Un système de poumons artificiels en attendant une greffe

Dans ce cas, les médecins ont été confrontés à un problème vital : les poumons du patient étaient irréversiblement détruits et ils alimentaient l’infection, mais son état général était trop dégradé pour supporter immédiatement une greffe. “Le cœur et les poumons sont intrinsèquement liés, explique Ankit Bharat. Comment maintenir un patient en vie sans poumons ?”.

L'équipe de Ankit Bharat a trouvé une solution : elle a conçu un système de poumons artificiels qui remplaçait temporairement les fonctions pulmonaires. Dans le détail, ce dispositif oxygénait le sang, éliminait le dioxyde de carbone et contribuait à maintenir un débit sanguin stable dans le cœur et le reste du corps.

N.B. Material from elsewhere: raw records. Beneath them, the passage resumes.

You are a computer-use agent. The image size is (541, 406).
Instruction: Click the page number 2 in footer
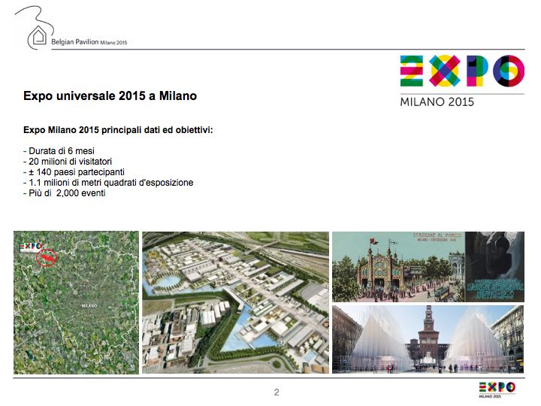click(x=276, y=392)
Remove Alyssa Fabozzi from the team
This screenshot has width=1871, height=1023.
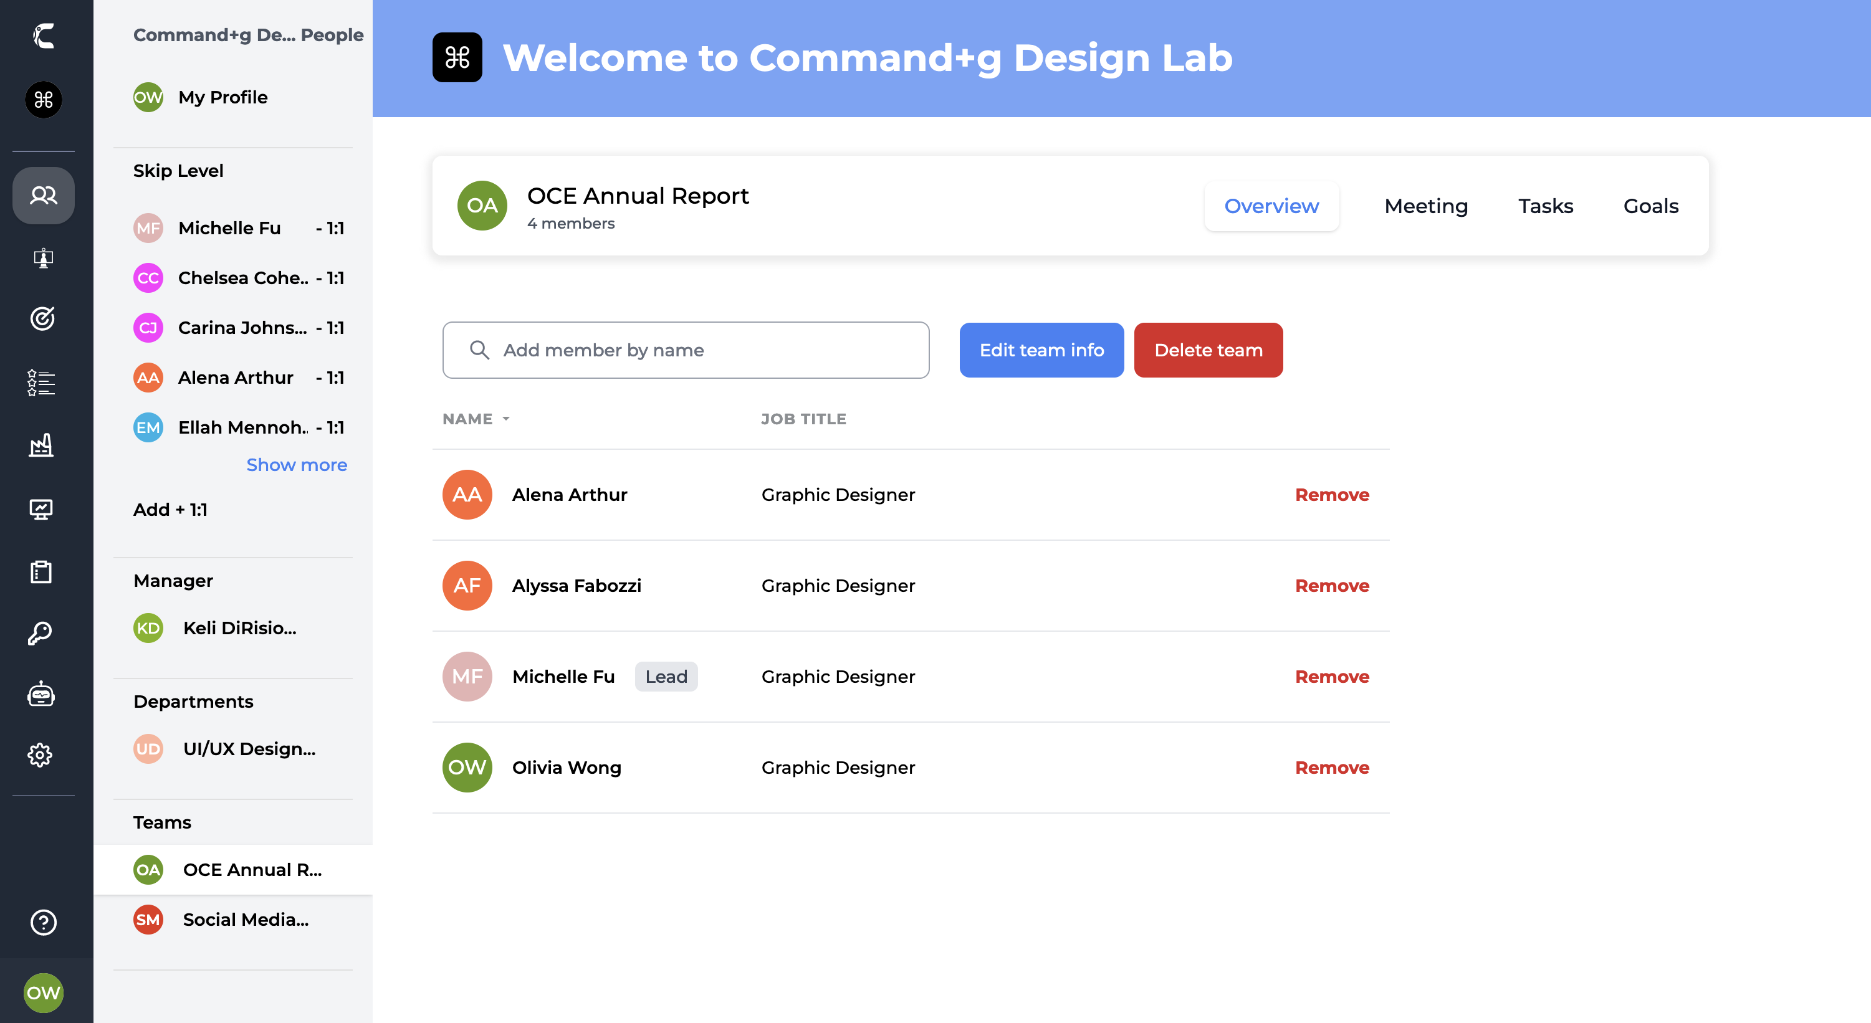click(x=1331, y=585)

Une double greffe pour sauver le patient

Une fois les poumons infectés retirés, l'état du patient s'est amélioré. Sa tension artérielle s'est stabilisée, ses organes ont retrouvé leurs fonctions et l'infection a diminué. Deux jours plus tard, des poumons de donneur étaient disponibles et les chirurgiens ont procédé à une double greffe pulmonaire. Plus de deux ans après, le patient va bien, respire bien et a repris une vie normale. 

Traditionnellement, la transplantation pulmonaire est réservée aux patients atteints de maladies chroniques comme les pneumopathies interstitielles ou la mucoviscidose, indique Ankit Bharat. Actuellement, on pense que si un patient souffre d'un syndrome de détresse respiratoire aiguë sévère, on le maintient en vie et que ses poumons finiront par guérir.” 

Mais l’analyse de ceux du patient a révélé des lésions irrémédiables, preuves que la récupération était impossible sans greffe. “Pour la première fois, nous apportons la preuve moléculaire, au niveau biologique, que certains patients auront besoin d'une double transplantation pulmonaire pour survivre”, affirme Ankit Bharat. Ce système de poumons artificiels pourrait alors être salvateur pour eux, en attendant que les organes soient disponibles ou que leur état s’améliore avant la greffe.